■ **Exercise prompt**
Leave out the pictures. Return every record otherwise untouched.

■ **Records for the task**
Segment Open

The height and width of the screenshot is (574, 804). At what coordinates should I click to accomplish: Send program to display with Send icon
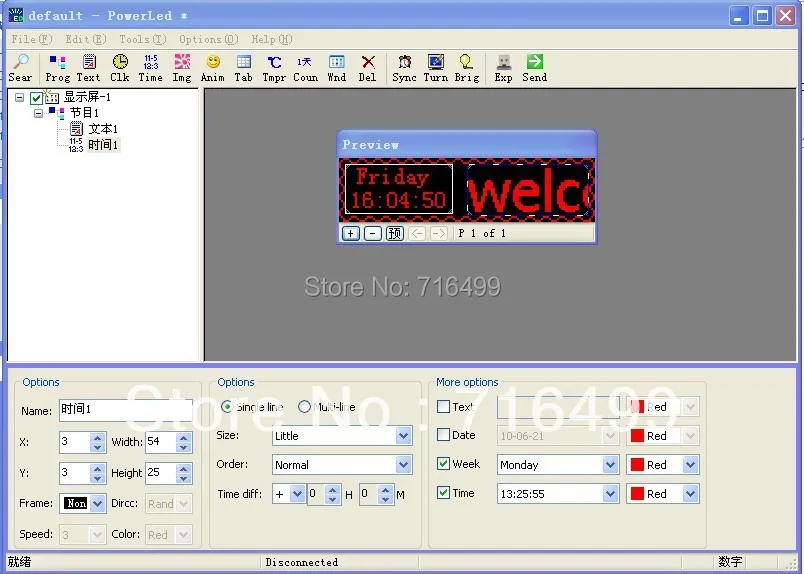(534, 67)
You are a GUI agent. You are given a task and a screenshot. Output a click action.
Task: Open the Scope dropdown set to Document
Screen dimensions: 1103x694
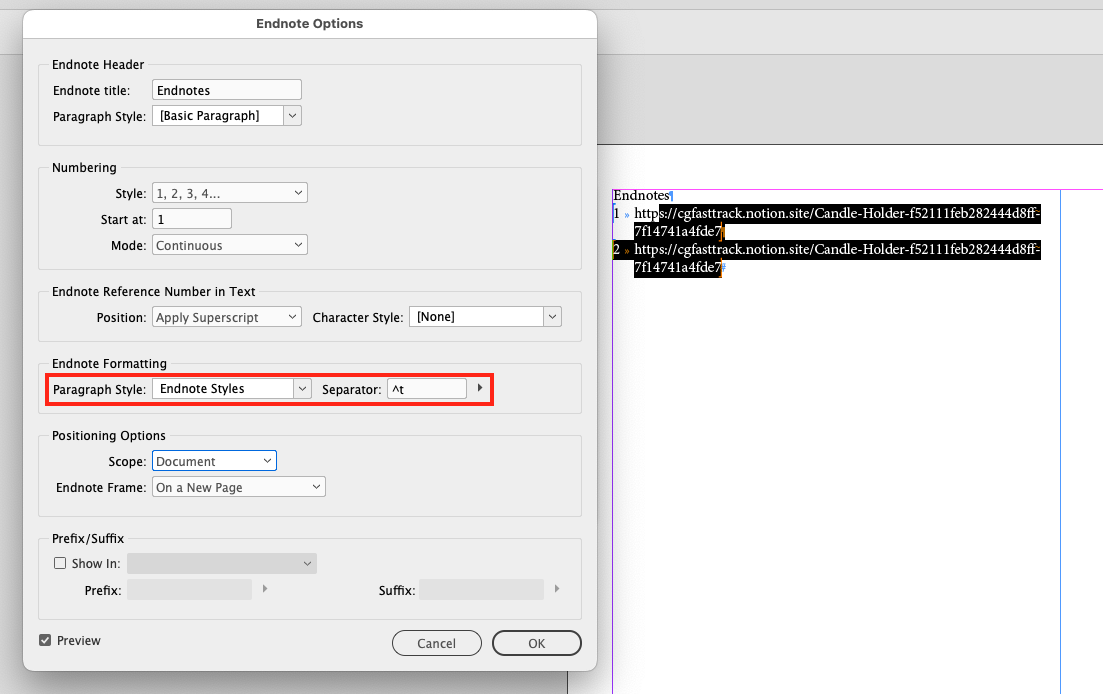(x=266, y=461)
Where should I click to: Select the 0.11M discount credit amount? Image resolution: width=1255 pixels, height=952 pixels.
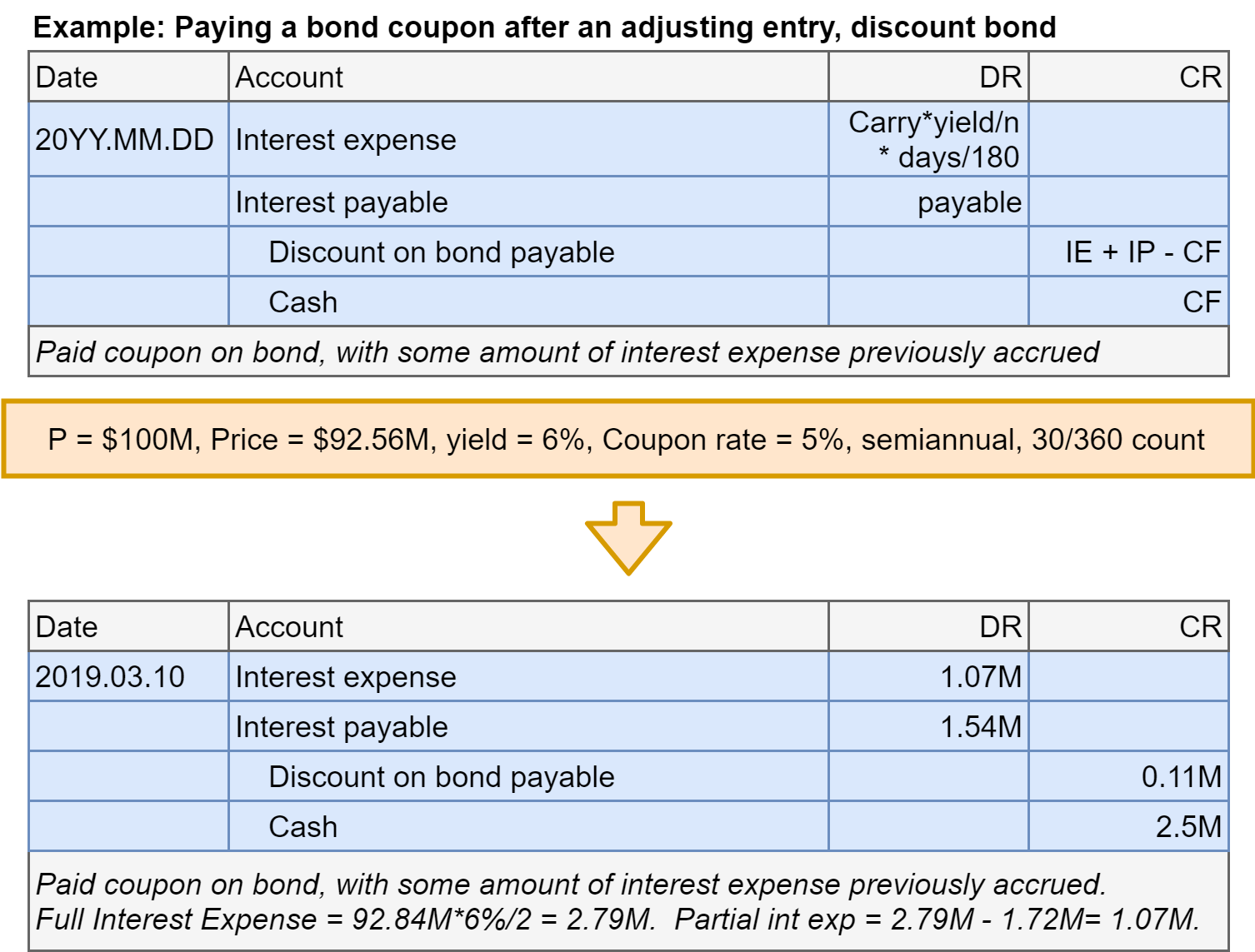click(1181, 776)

Segment Closed

■ **Expected output**
The height and width of the screenshot is (574, 804). At what coordinates should I click to accomplish: Send program to display with Send icon
(534, 67)
You are a GUI agent. You are given a task and a screenshot. Output a click action.
Task: Open the Scope dropdown set to Document
Screen dimensions: 1103x694
(x=266, y=461)
Where should I click to: Select the 0.11M discount credit amount? Image resolution: width=1255 pixels, height=952 pixels.
click(1181, 776)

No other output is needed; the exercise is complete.